A monthly budget or spending plan is a great way to get a clear overview of how you plan to spend over the next 30 days. However, if you find that you’re always overspending, try to break that down.
For example, if you have $400 left to spend after all your expenses and savings are covered, break that up into a $100/week free-spend budget to stick to. Sometimes you can even give yourself a daily number that you don’t want to exceed. ie. $15/day. Challenge yourself to have a few no spend days so you can roll that amount to the next day if needed.
2. Use Cash
Switching to a cash budget last year was one of the best moves I could have made financially. I still keep money in my checking account to cover automatic withdrawals and other bill payments.
However, I take cash out each month to cover expenses like groceries, dining out, pets, haircuts, household items, gifts, misc. etc.
It’s much easier to manage my spending in this area by using the cash envelope budgeting system. I don’t have to worry about overspending since I can only spend the money in the envelope. I can even borrow from some categories if need be.
3. Find Cheaper Alternatives For Splurges
Track your spending to identify some of your biggest splurges throughout the month. Some expenses may not seem big at first, but when you review your bank statement, you’ll see that little purchases add up.
I’m not a big coffee drinker but I love indulging and buying Starbucks every now and then. Over the past month I got into a bad habit of buying Starbucks several times per week just to perk myself up on the days that I was feeling tired or unmotivated.
Of course, those $5 cups of coffee added up but luckily, I purchased a Keurig machine from the Facebook marketplace. The other day, I was walking around in Target and craving some Starbucks. Instead of buying a $5 iced coffee, I spend $10 on a box of Starbucks k-cups instead.
The box contained 16 cups of caramel flavored Starbucks coffee which seemed liked a much better deal. Instead, I’m able to indulge in my coffee fix for just over $0.62 per cup. Your splurge may not be coffee, but you can apply a similar principle. See if there’s a cheaper way to obtain the splurge so you can enjoy it without overspending.
4. Meal Prep
Have takeout and fast food stops gotten the best of you lately? Buying restaurant food can be tempting because it’s convenient and there are often so many options.
As a major foodie myself, I find that it’s best to meal prep in order to avoid spending so much extra money on dining out.
I went to Walmart and purchased a pack of 10-meal prep containers for under $10. On Sundays, I carve out two hours of the day to meal prep. During this time, I prepare my lunch for the entire week and two big dinners that can cover two nights each.
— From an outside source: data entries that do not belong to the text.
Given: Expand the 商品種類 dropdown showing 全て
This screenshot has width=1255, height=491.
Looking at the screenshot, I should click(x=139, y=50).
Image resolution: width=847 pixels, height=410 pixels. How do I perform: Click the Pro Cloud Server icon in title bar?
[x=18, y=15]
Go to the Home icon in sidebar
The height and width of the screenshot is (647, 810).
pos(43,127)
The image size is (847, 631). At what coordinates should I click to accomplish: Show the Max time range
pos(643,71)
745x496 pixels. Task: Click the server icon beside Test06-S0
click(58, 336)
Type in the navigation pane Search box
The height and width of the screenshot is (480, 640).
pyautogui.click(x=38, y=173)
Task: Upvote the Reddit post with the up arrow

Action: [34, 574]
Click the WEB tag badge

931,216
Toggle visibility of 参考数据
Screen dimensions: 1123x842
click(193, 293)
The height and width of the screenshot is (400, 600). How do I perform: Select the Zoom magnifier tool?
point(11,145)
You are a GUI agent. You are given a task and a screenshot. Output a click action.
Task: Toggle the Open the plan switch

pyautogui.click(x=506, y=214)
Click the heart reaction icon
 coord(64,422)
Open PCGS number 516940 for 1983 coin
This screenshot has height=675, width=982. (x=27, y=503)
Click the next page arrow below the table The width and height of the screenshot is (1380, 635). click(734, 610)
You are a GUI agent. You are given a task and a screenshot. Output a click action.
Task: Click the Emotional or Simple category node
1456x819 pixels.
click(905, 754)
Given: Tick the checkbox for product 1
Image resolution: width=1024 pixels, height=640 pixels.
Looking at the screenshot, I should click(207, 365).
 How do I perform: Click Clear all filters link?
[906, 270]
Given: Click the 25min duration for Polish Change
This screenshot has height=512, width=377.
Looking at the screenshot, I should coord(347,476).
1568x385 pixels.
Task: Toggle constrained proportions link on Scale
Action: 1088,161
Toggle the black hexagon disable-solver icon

This means, I usually don’t have to cook anything until Friday. Having all my food ready and prepped in the fridge helps relieve the stress of cooking every night and prevents me from wanting to buy fast food or takeout.
5. Empty Your Wallet
Have you ever gone to the store and realized that you didn’t have your wallet or debit card when you reached the checkout? It’s an embarrassing feeling and you probably just want to walk out of the store quickly without buying anything. This experience can actually work in your favor when you want to stop spending money.
When you go to an event or before entering a store, empty your wallet ahead of time to avoid making impulse purchases. Only carry the money that you need if you’re shopping bring a list so you can focus on exactly what you came for.
In the past when I’d go to happy hours or events with friends, I’d leave my wallet at home and just bring a little cash and my I.D. so I could keep my spending under control. It helped a ton and didn’t take away from the overall experience or ability to make long-lasting memories.